Три фразы, процитированные подряд, вполне могли прочитываться как один текст — однако первая была фрагментом из воспоминаний С. В. Карчевской о литературном чтении 1880 года в зале Благородного собрания с участием Достоевского, вторая и третья — фрагментами романа «Бесы» (о том, как на литературном празднике в пользу гувернанток зал внимал Степану Трофимовичу Верховенскому и писателю Кармазинову).

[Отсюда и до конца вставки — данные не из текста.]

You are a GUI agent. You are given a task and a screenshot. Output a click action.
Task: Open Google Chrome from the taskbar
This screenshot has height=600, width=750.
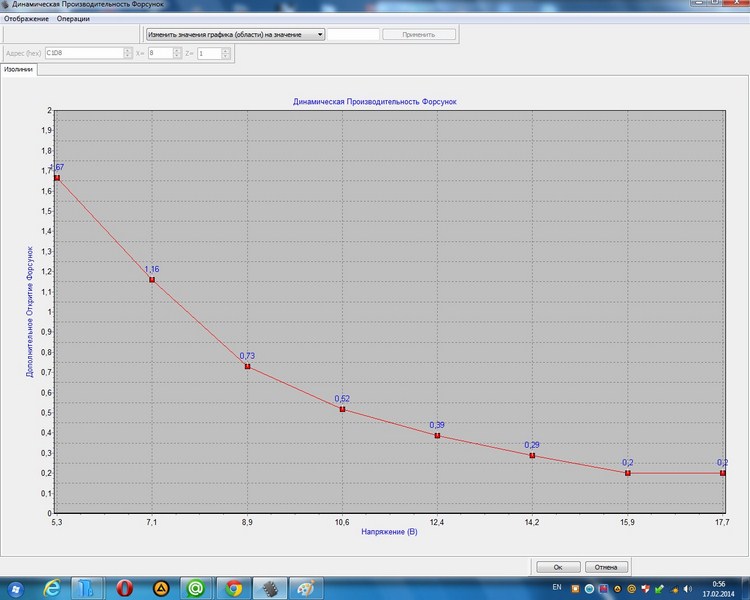click(x=233, y=587)
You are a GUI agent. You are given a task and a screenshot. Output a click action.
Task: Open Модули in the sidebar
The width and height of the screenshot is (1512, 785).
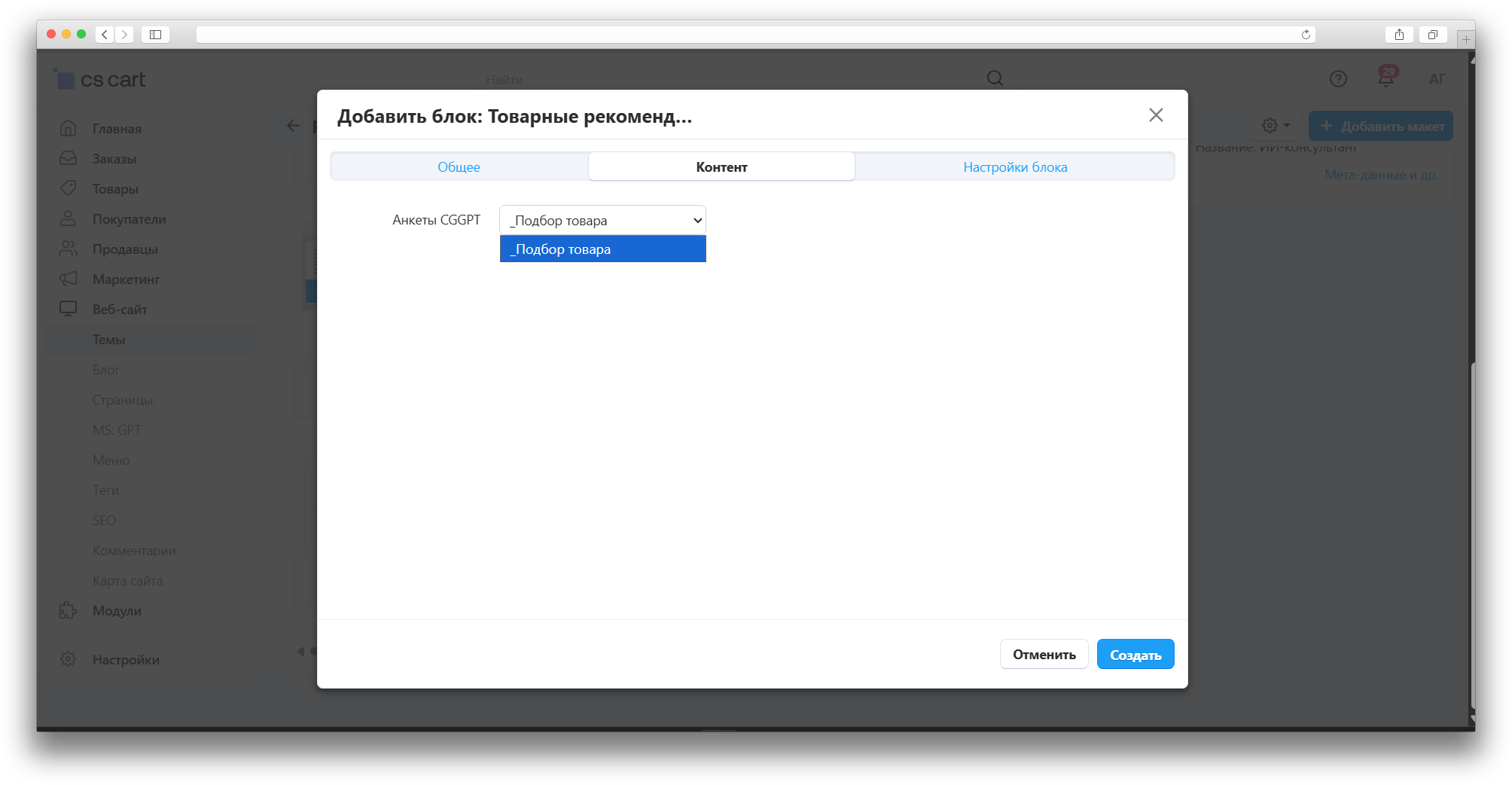tap(117, 611)
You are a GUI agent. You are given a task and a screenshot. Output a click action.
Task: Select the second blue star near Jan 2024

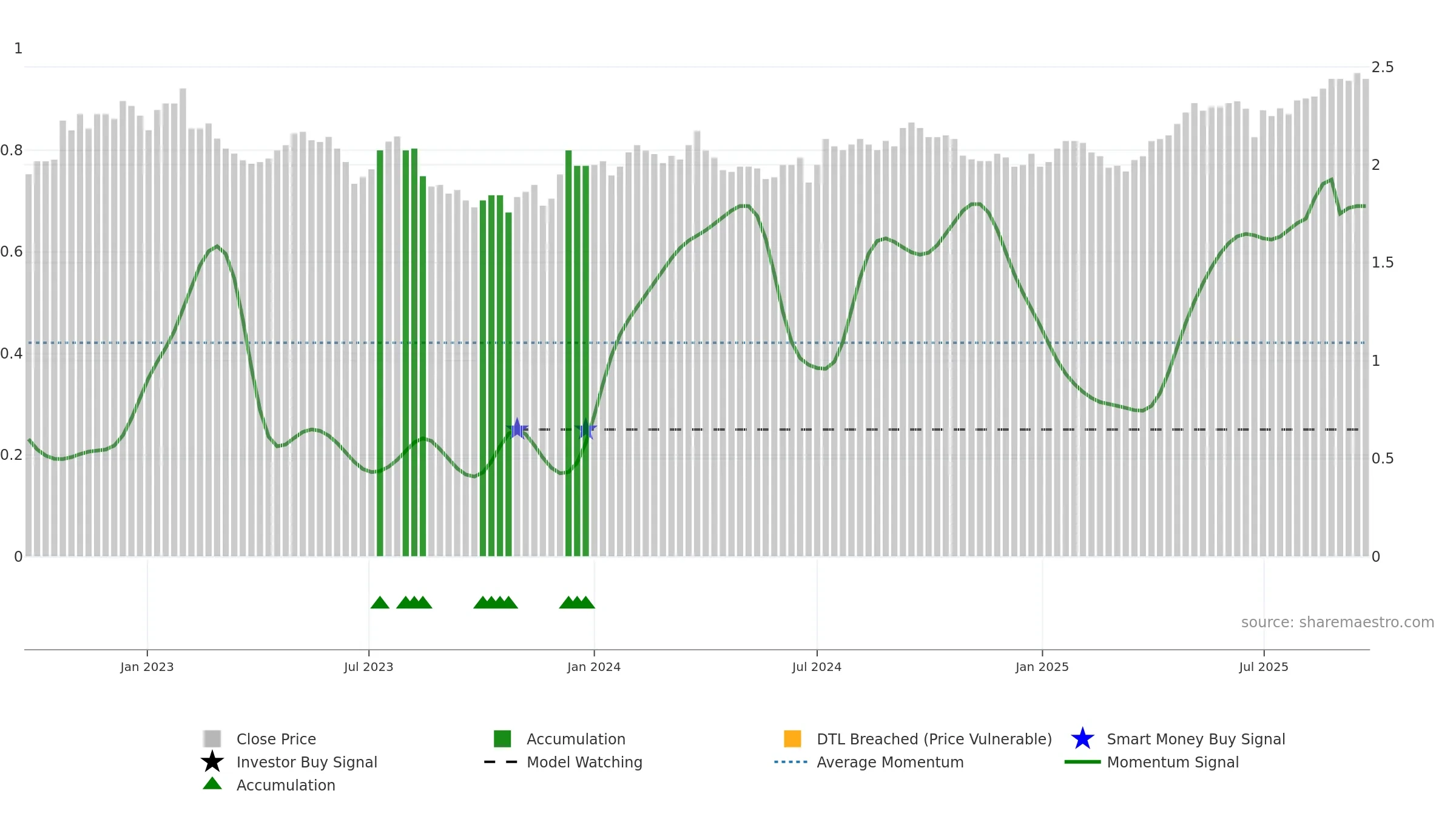pyautogui.click(x=586, y=429)
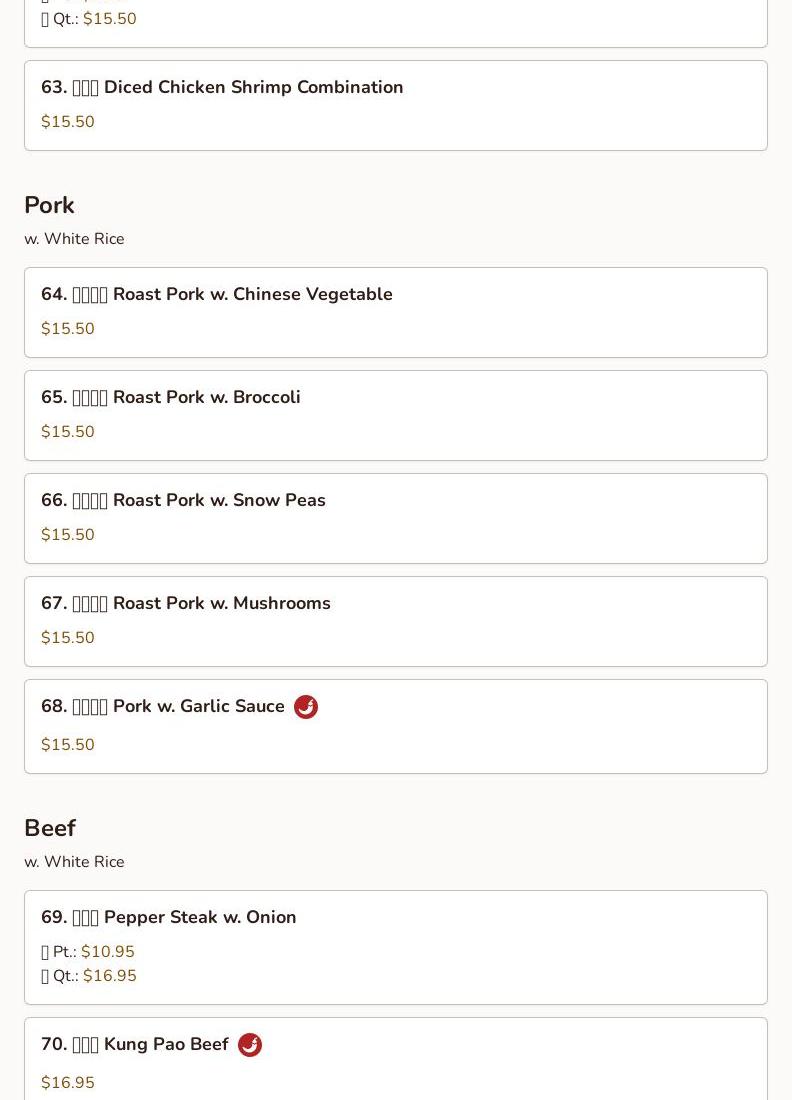Click the w. White Rice note under Beef
This screenshot has width=792, height=1100.
[x=74, y=861]
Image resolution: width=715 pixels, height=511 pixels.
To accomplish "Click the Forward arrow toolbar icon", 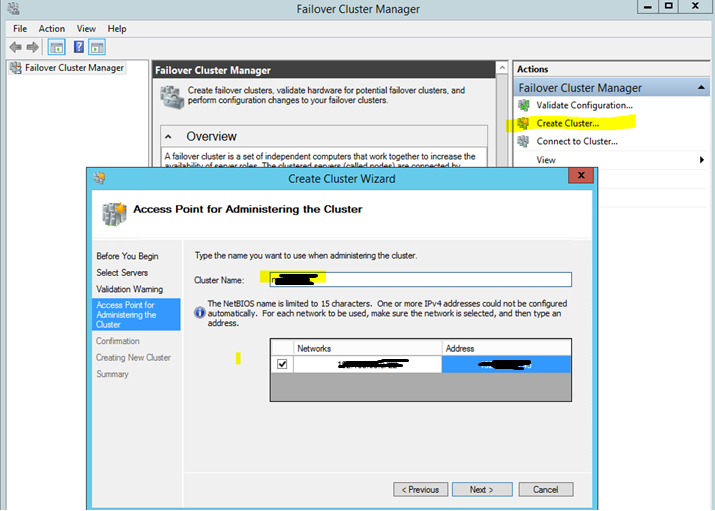I will click(31, 47).
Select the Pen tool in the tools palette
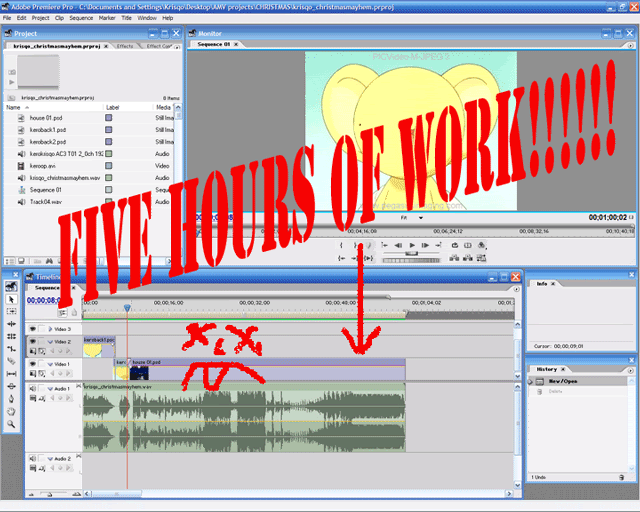 11,398
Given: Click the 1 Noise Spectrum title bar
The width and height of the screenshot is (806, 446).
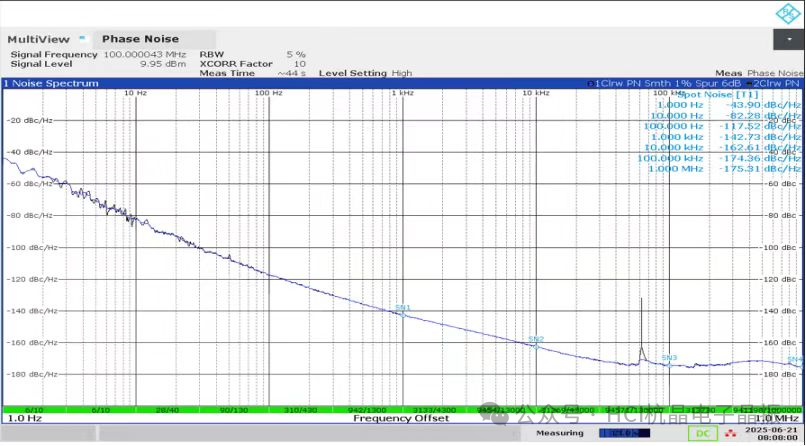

Кажется, любые описания облика Достоевского, сделанные разными людьми в различное время, появись они в каком угодно его сочинении, выглядели бы в нем вполне уместно и не выбивались бы из общего стиля. В каком-то смысле Достоевский, как почти всякий писатель, мог оказаться персонажем своих сочинений: появление такого героя в мире Достоевского было бы эстетически и стилистически приемлемо.
«Взгляните на лицо Достоевского, — писал в 1888 году к Ницше датский критик Георг Брандес, знавший лицо Достоевского лишь по фотографиям и портретам, — наполовину лицо русского крестьянина, наполовину — физиономия преступника, плоский нос, пронзительный взгляд маленьких глаз под нервно подрагивающими веками, этот высокий, рельефно очерченный лоб, выразительный рот, который говорит о безмерных муках, неизбывной скорби, о болезненных страстях, о беспредельном сострадании и ярой зависти. Гений- эпилептик, одна уже внешность которого говорит о приливах кротости, заполнявших его душу, о приступах граничащей с безумием проницательности, озарявшей его голову; наконец, о честолюбии, о величии стремлений и о недоброжелательстве, порождающей мелочность души. Его герои не только бедные и отверженные, но и наивные, тонко чувствующие души; благородные проститутки, люди, часто подверженные галлюцинациям, одаренные эпилептики, одержимые искатели мученичества — те самые типы, которых нам следует предполагать в апостолах и учениках раннехристианской поры» [166].
Если, во — первых, признать этот словесный портрет хотя бы отчасти похожим на оригинал, если, во- вторых, прокомментировать высказывание Страхова («Достоевский, создавая свои лица по своему образу и подобию…») близко к смыслу письма Брандеса к Ницше, пасьянс сойдется: писатель и его герои в их человеческом измерении покажутся людьми, вылепленными из одного теста, — здесь будет и Подпольный («Я случайно погляделся в зеркало. Взбудораженное лицо мое мне показалось до крайности отвратительным: бледное, злое, подлое, с лохматыми волосами»), и румяный женолюб Свидригайлов («самый пустейший и ничтожнейший злодей в мире»), и Мармеладов («с отекшим от постоянного пьянства, желтым, даже зеленоватым лицом и с припухшими веками, из-за которых сияли крошечные, как щелочки, но одушевленные красноватые глазки»).
И только одно лицо явилось сюда будто из другого мира, вылепленное из иного, неведомого материала, с нездешней красотой и силой. Достоевский творил Ставрогина как эстетический вызов и самому себе, и своей привычной среде. Помещая Князя, «героя — солнце», в сумрачный мир «Бесов», Достоевский отважился на самое свое рискованное литературное приключение: на роман автора с супергероем — сверхчеловеком. Отношения, метафизически связавшие автора и героя, явились для романиста как бы соблазном иного существования.
Мучительно долго подбирая тона и краски для героя, Достоевский создавал экзистенциального антипода — существо (или сверхсущество) другой породы и другого порядка. Во всех подробностях своего бытия непохожее на автора, оно вызывало не зависть и раздражение, а любовный восторг, будто воплощало мечту о богатом, полноценном существовании.
Достоевский бился в нищете и зарабатывал на жизнь тяжким литературным трудом, беря деньги в долг и вперед, — его герой был обеспечен и независим. Достоевский был тяжело нездоров — его герой отличался чрезвычайной физической и телесной силой. Еще в ранней юности Достоевский остался сиротой и роднею имел лишь московских купцов — его герой вращался в высшем петербургском обществе, в которое молодого Достоевского пустили как новую знаменитость лишь раз — другой.
Он сочинил для своего красавца, богача и аристократа Ставрогина завидную, а главное — ни в чем не похожую на свою биографию.
В том самом возрасте, когда Достоевский носил кандалы и куртку каторжника, расплачиваясь за увлечения молодости, его герой провел в путешествиях — был в Египте, изъездил всю Европу, побывал в Иерусалиме и Исландии. Достоевскому было запрещено читать и писать — его герой получал образование в немецких университетах.
Герой, бесстрашный барин, мог позволить себе роскошные причуды и изысканные шалости — просто так, для развлечения. Литературный пролетарий Достоевский даже на рулетку ездил, мечтая о спасительном выигрыше.